> _RECORDS FOR PROCESSING_:
= = = = =

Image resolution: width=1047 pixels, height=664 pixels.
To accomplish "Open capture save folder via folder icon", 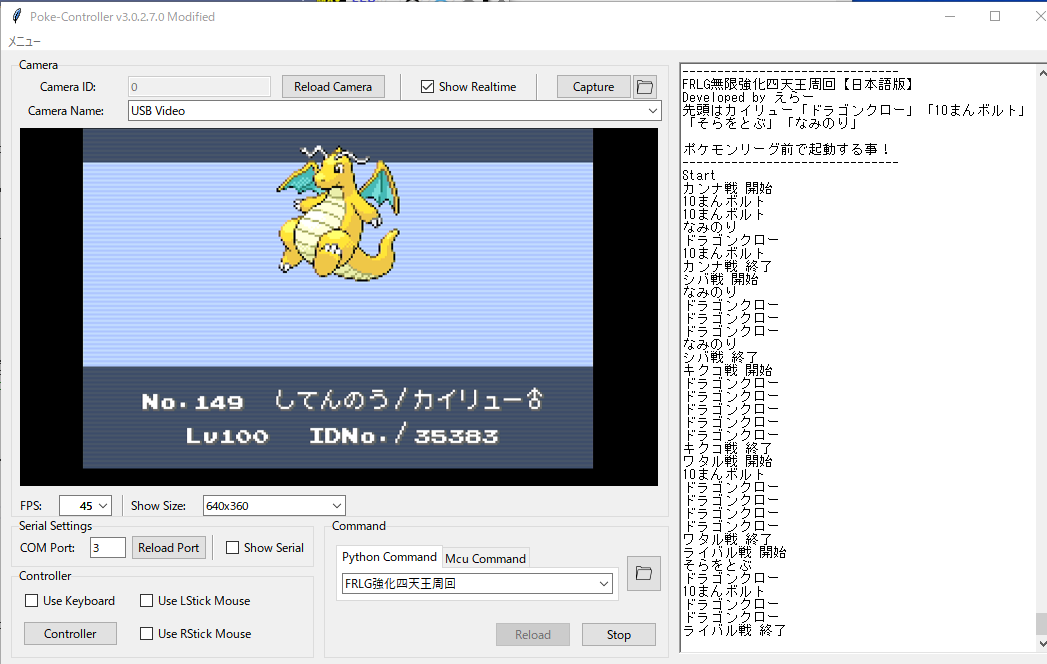I will pyautogui.click(x=644, y=86).
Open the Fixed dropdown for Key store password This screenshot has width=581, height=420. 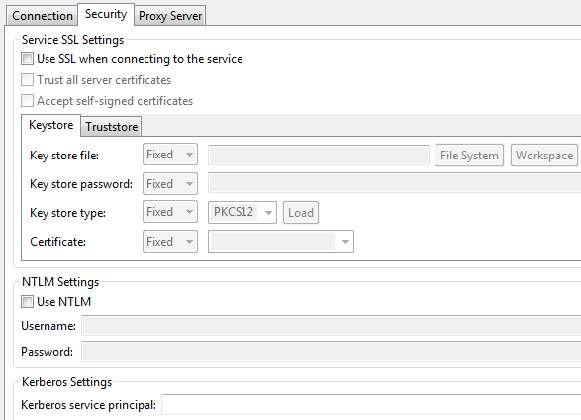pyautogui.click(x=170, y=183)
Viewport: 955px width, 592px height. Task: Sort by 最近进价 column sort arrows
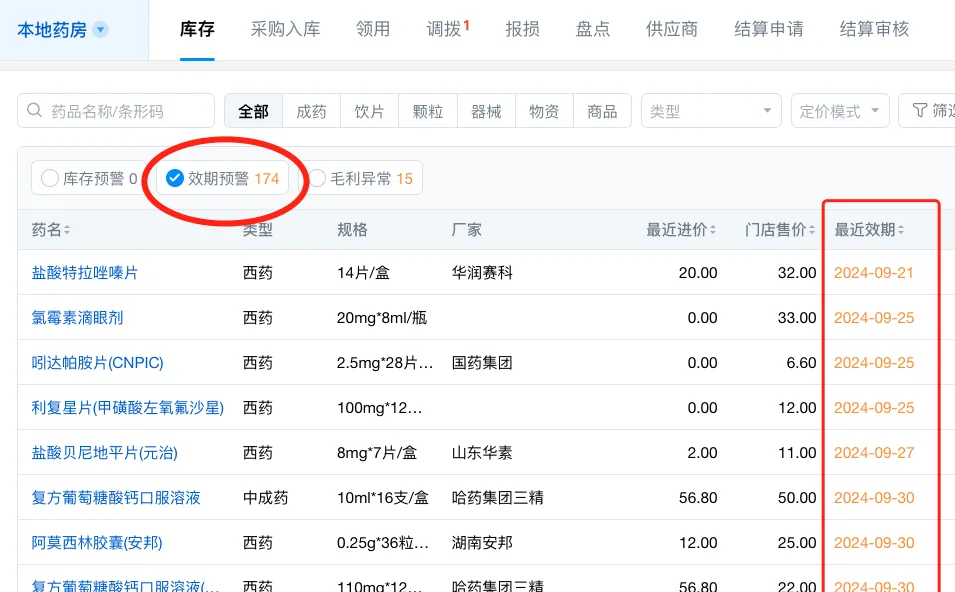(713, 231)
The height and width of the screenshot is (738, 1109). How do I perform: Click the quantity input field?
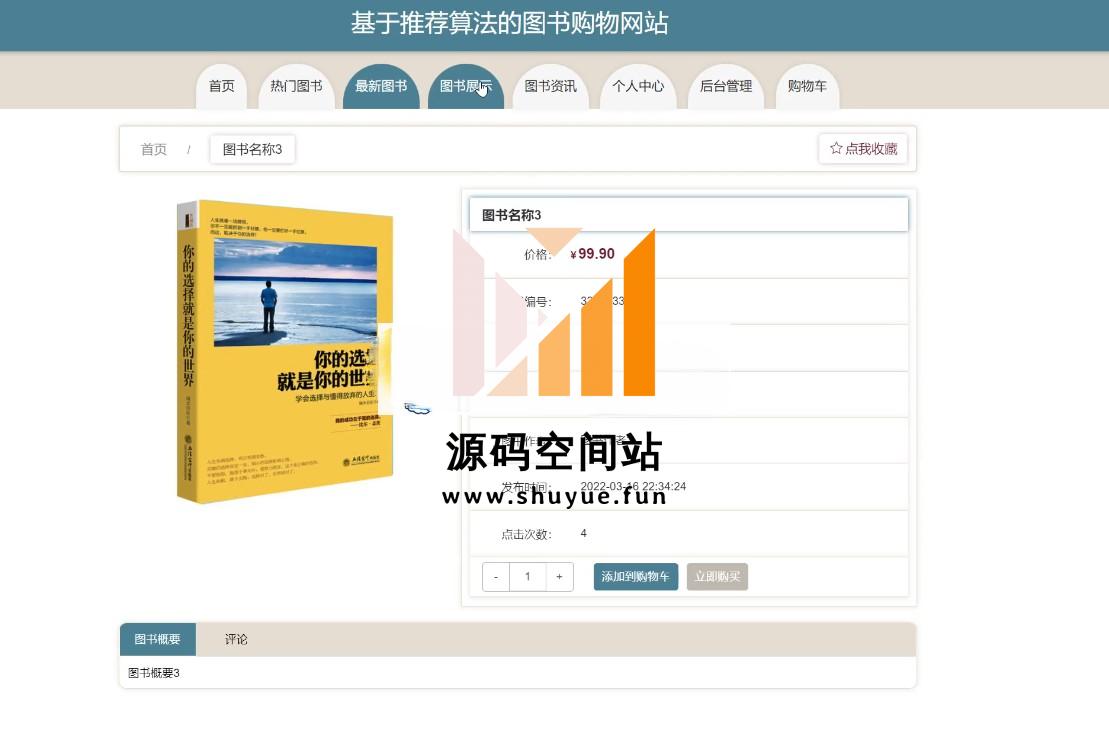coord(528,577)
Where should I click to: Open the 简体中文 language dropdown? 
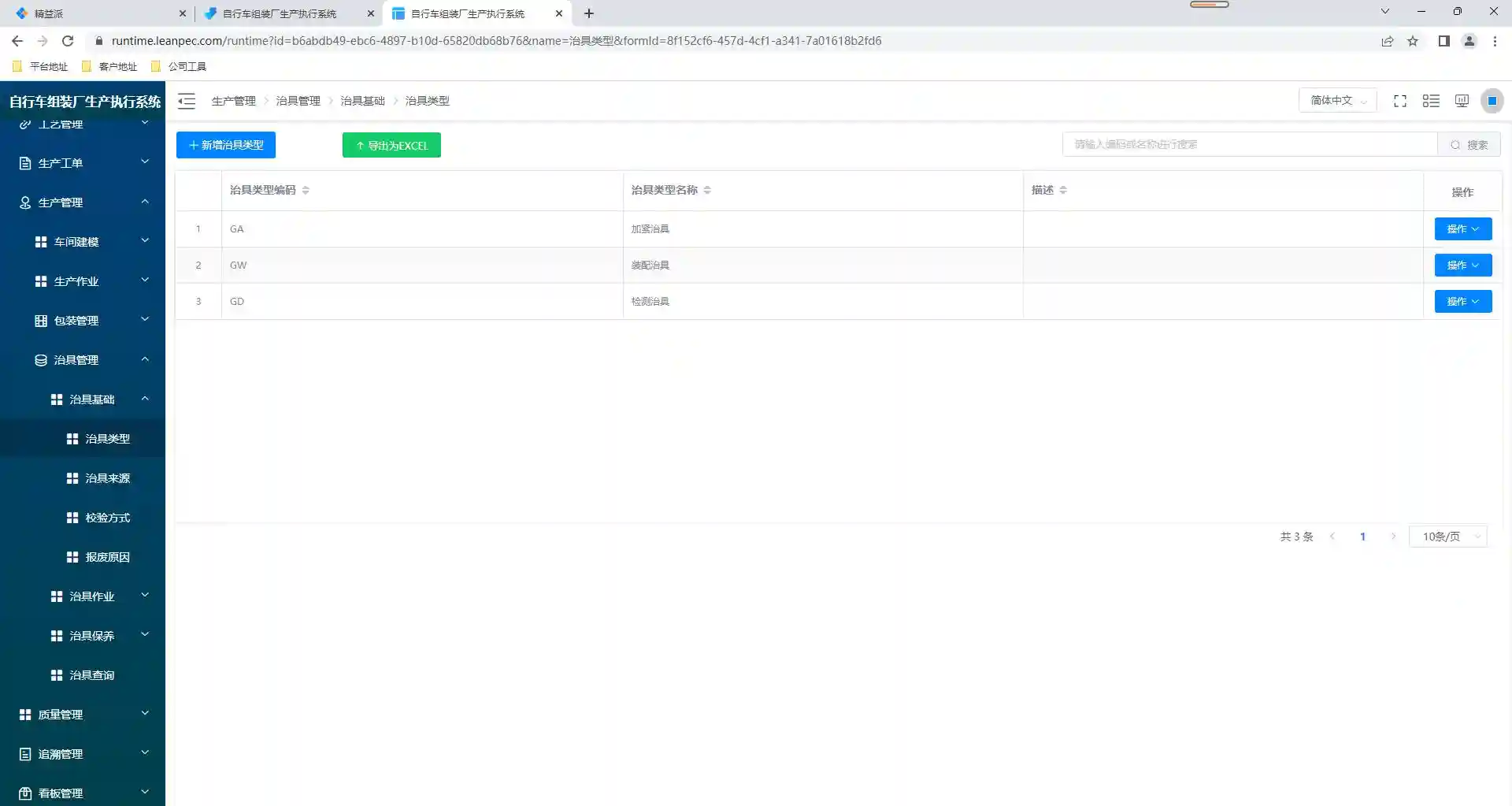pyautogui.click(x=1337, y=101)
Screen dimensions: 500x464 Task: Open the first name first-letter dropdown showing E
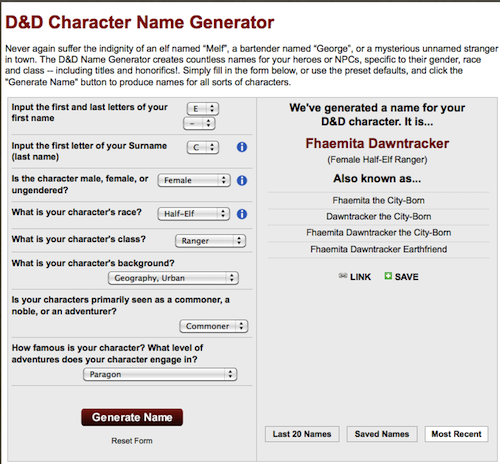pos(203,109)
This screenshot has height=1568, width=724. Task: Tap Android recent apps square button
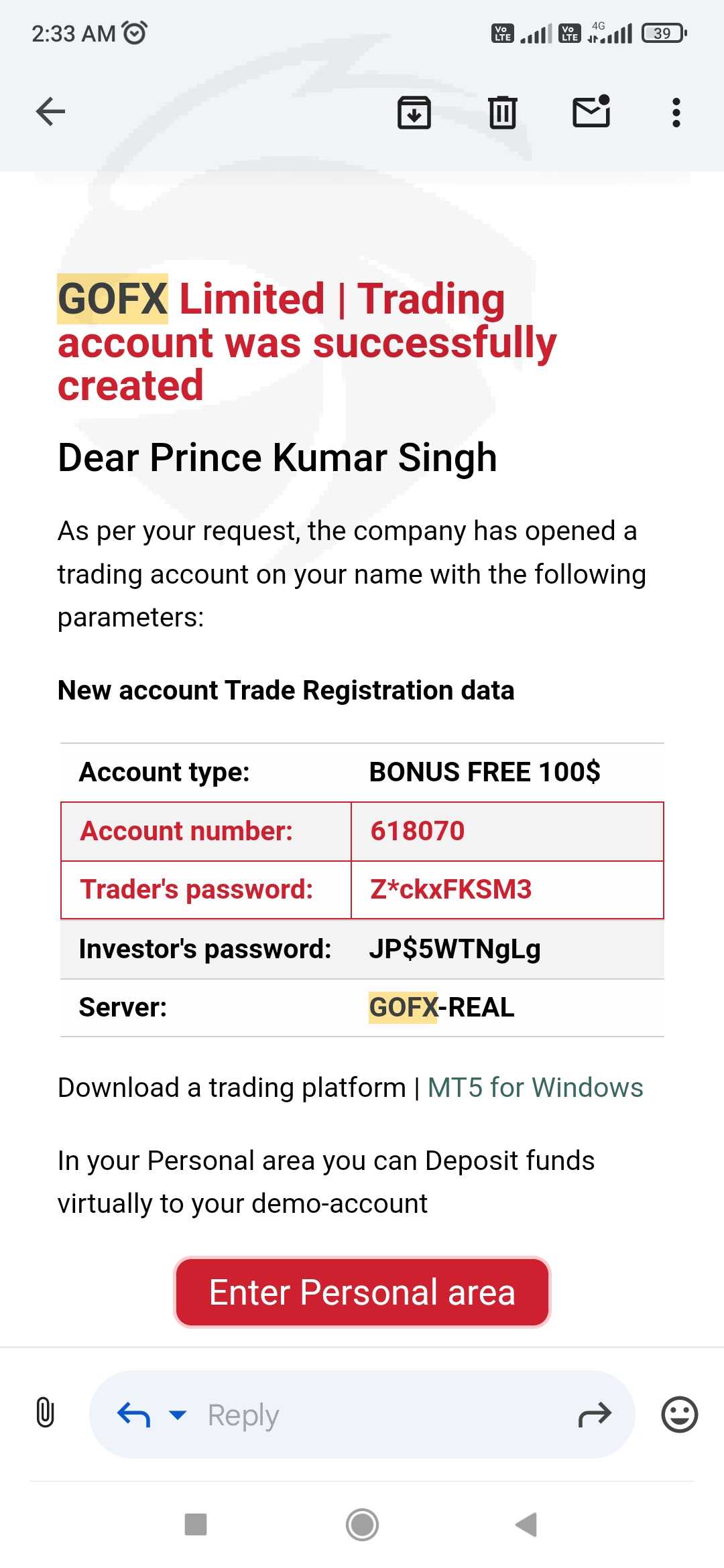(196, 1524)
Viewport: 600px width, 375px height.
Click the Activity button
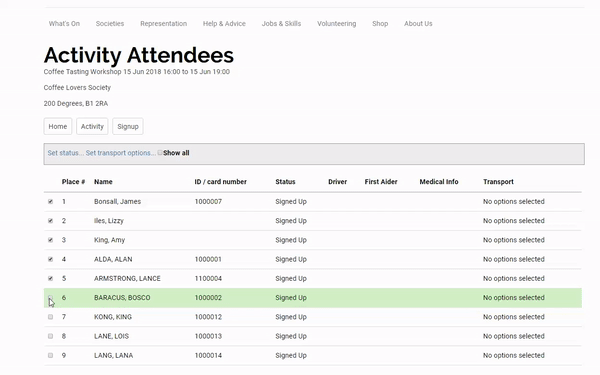pos(92,126)
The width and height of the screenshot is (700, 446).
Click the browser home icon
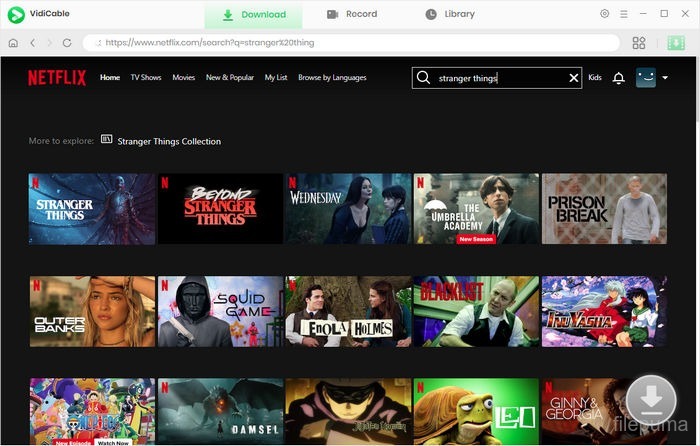tap(13, 43)
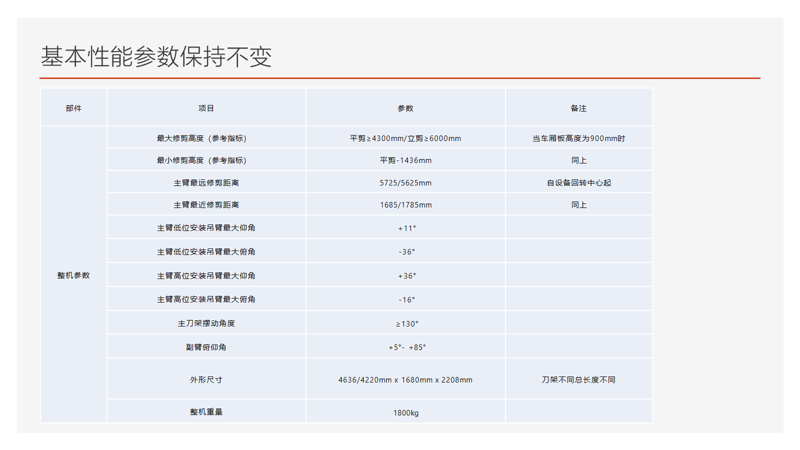The width and height of the screenshot is (800, 450).
Task: Select the 部件 column header cell
Action: (x=73, y=108)
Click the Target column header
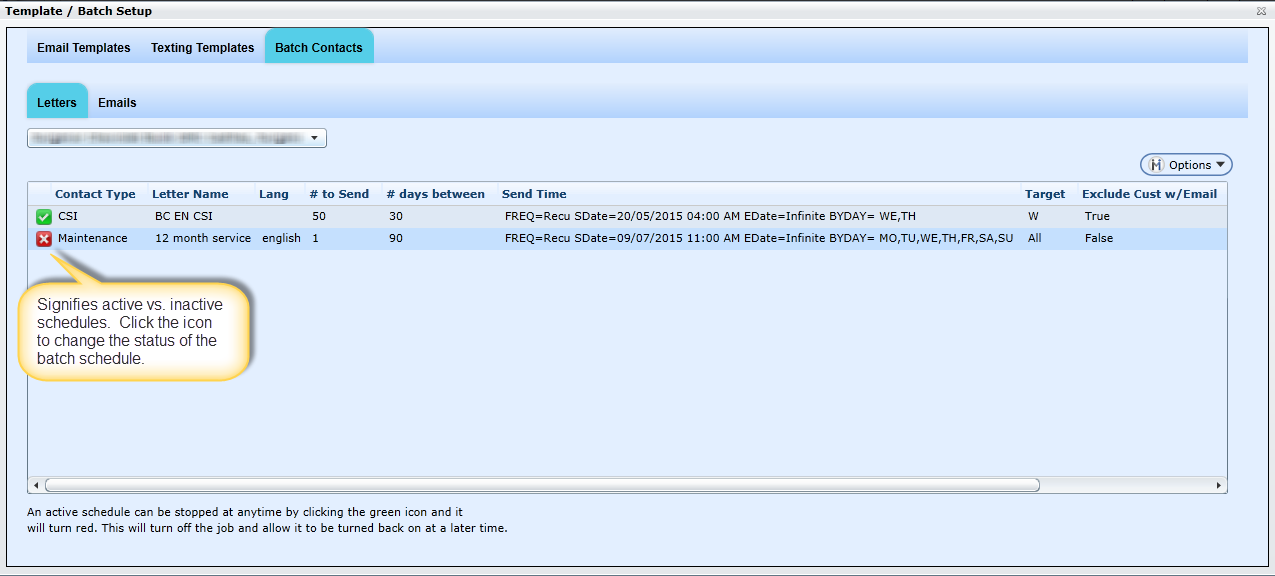Screen dimensions: 1275x576 click(x=1045, y=194)

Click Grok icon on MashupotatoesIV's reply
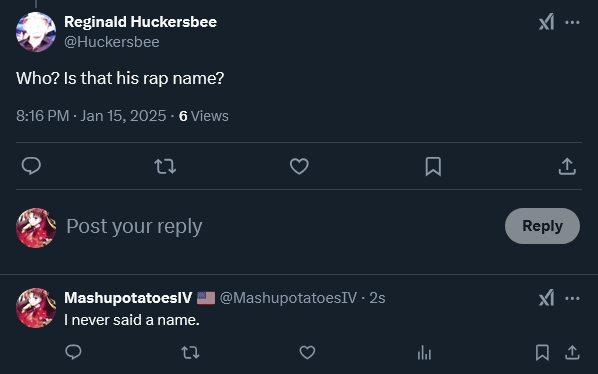tap(546, 298)
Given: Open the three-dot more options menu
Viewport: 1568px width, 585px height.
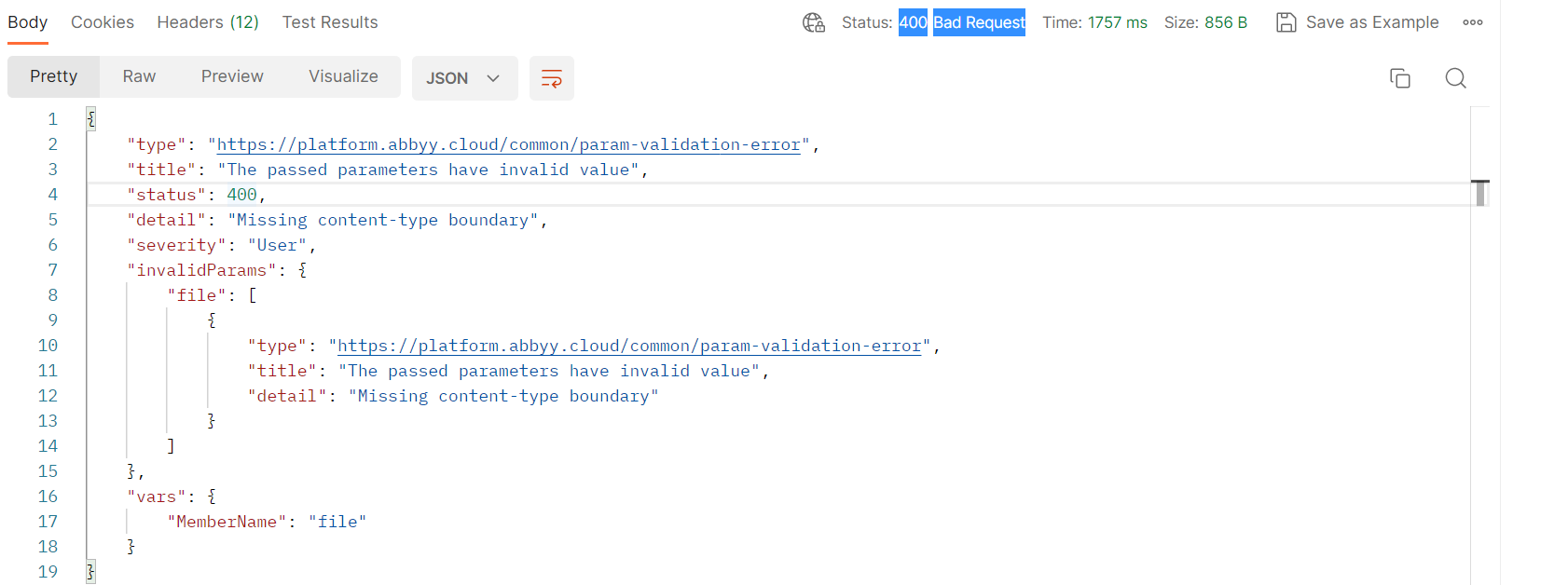Looking at the screenshot, I should [x=1472, y=22].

= = = = =

> _EXERCISE REQUIREMENTS_:
Transcribe exactly the lines running from the line with "The width and height of the screenshot is (700, 446)." to the last line of the entries. Pictures stay out of the copy.

> _SOLUTION_:
The width and height of the screenshot is (700, 446).
Click the browser home icon
tap(13, 43)
The width and height of the screenshot is (800, 450).
Task: Select the 部件 column header cell
Action: (x=73, y=108)
Click the Target column header
Screen dimensions: 1275x576 click(x=1045, y=194)

Click Grok icon on MashupotatoesIV's reply
tap(546, 298)
Given: Open the three-dot more options menu
Viewport: 1568px width, 585px height.
Looking at the screenshot, I should [x=1472, y=22].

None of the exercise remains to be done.